My will wavered, waiting for what would eventuate when Holmes awoke.

7) Ignorance and Knowledge

["His ignorance was as remarkable as his knowledge."]

I kept a careful vigil on Holmes lest the sedative component of the concoction he was subject to suppressed his respiration completely, requiring resuscitation. However, he rallied steadily and it was soon apparent that such a drastic situation would not eventuate. My nerves thus reassured, I fell asleep upon an armchair draw up to his bedside. I woke to an empty mattress, and felt an immediate and irrational panic.

The night had not yet begun to lighten to day, and I found Holmes looking out the Bow window in the sitting room. His thin fingers curled upon the sill like the feet of a bird. He turned to me with a peculiar listless brightness in his eyes and I thought I should not speak to him now. He was, no doubt, in some shock and still feeling the effects of the evil narcotic administered prior to it, but I could hardly ignore him when he spoke.
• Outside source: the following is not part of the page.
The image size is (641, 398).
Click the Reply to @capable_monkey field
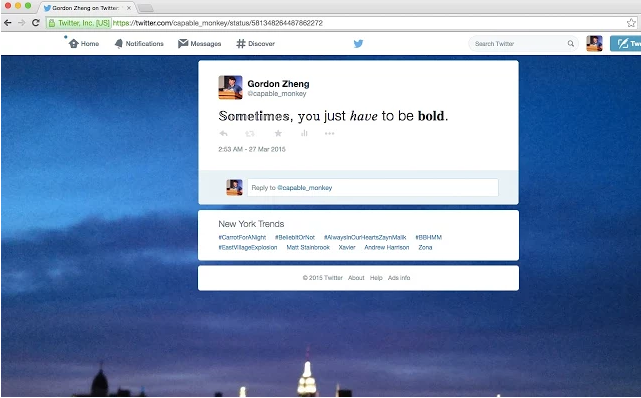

"Ah Watson, sweeping in on his white charger to rescue me." It was said with an all-encompassing bitterness that embraced both self-hatred and outward resentment. "...And I was a proper chivalric damsel, practically throwing myself at my persecutor bound hand and foot ... pitiful, unforgivable."

"You are not infallible Holmes," I offered as charitably as I could but it only served to irritate him further.

"Infallible, I am barely sentient! I am a Punchinello, puffed upon my position but oblivious to the situation in my own home! A vainglorious vaudeville clown!

My God it casts a new light upon things. What is my role now?"

He stood and turned to me with porcelain scorn, sustained by his own venom.

"Does my white knight expect he has won his prize?"

There was a depth of mocking coquetry in that phrase that I think no man but

Holmes could have achieved. Which does not excuse what I did next.

I struck him.

I laid him out on the floor as effortlessly as brushing aside a curtain, and I walked away. Down the steps, down the street, not even knowing where I went. I can think of no lower act for any Doctor, any friend no matter how abused, or any human being.

But it was hours before I regretted it.